Fair Price Med. Supply Corp. v State Farm Mut. Auto. Ins. Co. (2004 NY Slip Op 51242(U))
October 21, 2004
The court considered the submissions by both the plaintiff and defendant, including the affidavit of the defendant's special investigator supported by examinations under oath taken of the plaintiff's assignor and other persons involved in the accident. The main issue decided was whether the defendant's submissions raised a triable issue of fact as to whether the collision was part of a fraudulent insurance scheme. The holding of the court was that the defendant's submissions were sufficient to raise a triable issue of fact, and therefore the plaintiff's motion for summary judgment was properly denied.
Ocean Diagnostic Imaging P.C. v State Farm Mut. Auto. Ins. Co. (2004 NY Slip Op 51251(U))
October 20, 2004
The main issue in this case was whether the plaintiff, a healthcare provider, was entitled to summary judgment on its claim for first-party no-fault benefits for services rendered to its assignor. The plaintiff had submitted a complete proof of claim to the defendant, an insurance company, and the defendant failed to pay or deny the claim within the prescribed 30-day period. The court found that the defendant's requests for examinations under oath did not toll the 30-day period, as the insurance regulations in effect at the time did not require a claimant to appear for an examination under oath.
The court held that the defendant was precluded from asserting most defenses due to the untimely denial of the claims, but was not precluded from asserting the defense that the collision was in furtherance of an insurance fraud scheme. The defendant's special investigator submitted an affidavit demonstrating a "founded belief that the alleged injuries do not arise out of an insured incident," and the court found that this was sufficient to demonstrate the existence of a triable issue of fact. Therefore, the plaintiff's motion for summary judgment was properly denied by the court.

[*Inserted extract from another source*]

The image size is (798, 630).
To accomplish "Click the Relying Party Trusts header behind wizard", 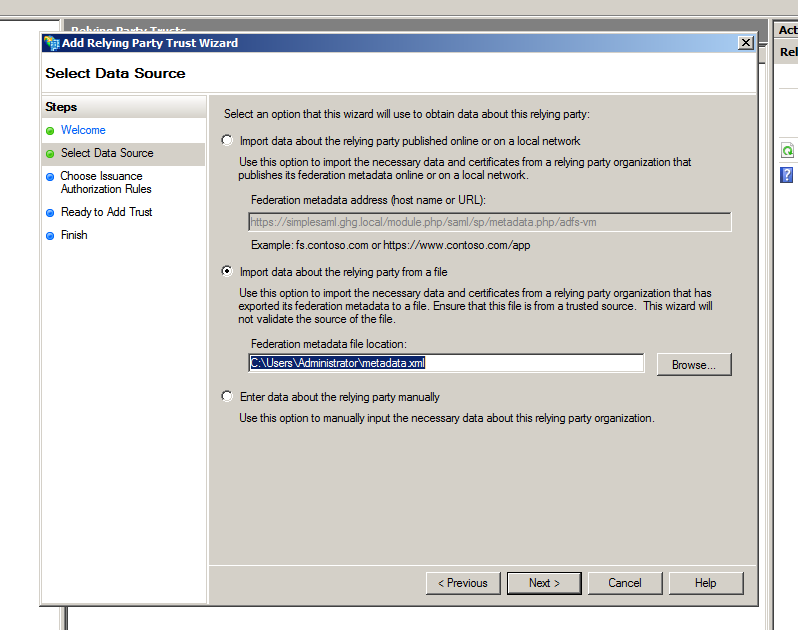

Ultimately, the holding of the case was that the defendant demonstrated the existence of a triable issue of fact as to whether there was a lack of coverage, and as a result, the plaintiff's motion for summary judgment was properly denied.

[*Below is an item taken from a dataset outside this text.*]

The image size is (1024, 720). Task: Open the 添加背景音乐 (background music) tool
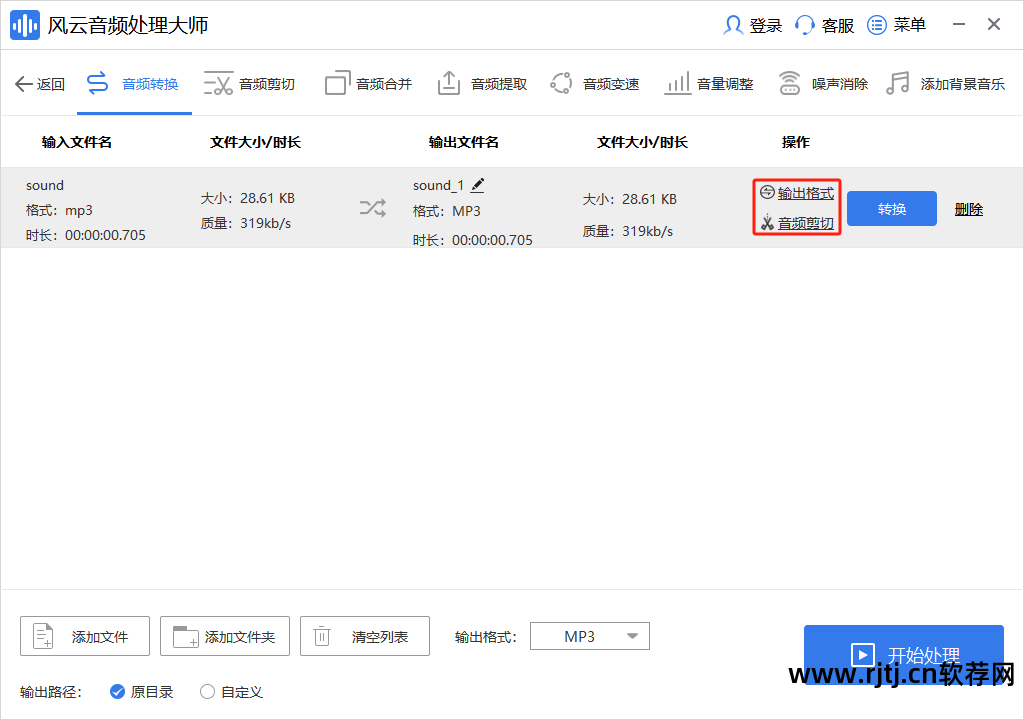940,83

S & M Supply Inc. v State Farm Mut. Auto. Ins. Co. (2004 NY Slip Op 51250(U))
October 20, 2004
The court considered the claim by S & M Supply Inc. to recover first-party no-fault benefits for medical equipment provided to its assignors. S & M Supply Inc. established its entitlement to summary judgment by submitting properly executed claim forms. The main issue decided was that the defendant, State Farm Mutual Automobile Insurance Company, failed to pay or deny the claims within 30 days of receipt, which precluded its defense based on the assignors' failures to attend examinations under oath. However, the preclusion rule was found to be inapplicable to a claim that the underlying traffic incident was deliberate and staged as part of a scheme to defraud, which would constitute a complete defense to the action. The holding of the case was that the defendant's submissions sufficed to demonstrate a "founded belief that the alleged injury did not arise out of an insured incident," which supported their defense.